**What is being asked**
Down to the last line, repeat the entries exactly and drop any image.

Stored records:

------------------------------------

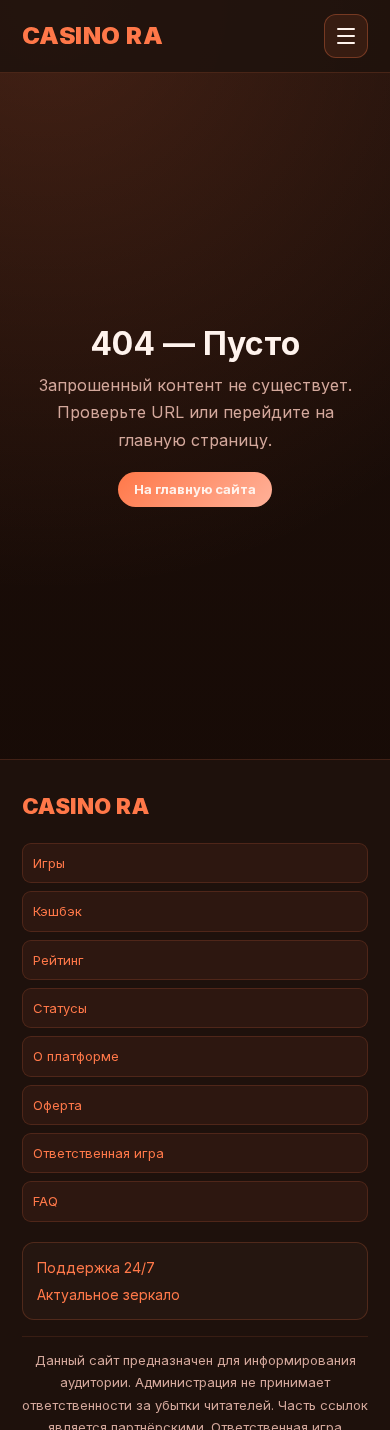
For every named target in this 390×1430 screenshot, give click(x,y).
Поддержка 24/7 (96, 1267)
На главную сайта (195, 489)
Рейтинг (58, 960)
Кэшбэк (57, 911)
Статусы (60, 1008)
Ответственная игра (98, 1153)
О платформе (76, 1056)
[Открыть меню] (346, 36)
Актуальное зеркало (108, 1294)
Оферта (57, 1105)
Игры (49, 863)
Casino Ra (92, 36)
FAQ (45, 1201)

------------------------------------

**Task output**
For every named target in this 390×1430 screenshot, give click(x,y).
Поддержка 24/7 (96, 1267)
На главную сайта (195, 489)
Рейтинг (58, 960)
Кэшбэк (57, 911)
Статусы (60, 1008)
Ответственная игра (98, 1153)
О платформе (76, 1056)
[Открыть меню] (346, 36)
Актуальное зеркало (108, 1294)
Оферта (57, 1105)
Игры (49, 863)
Casino Ra (92, 36)
FAQ (45, 1201)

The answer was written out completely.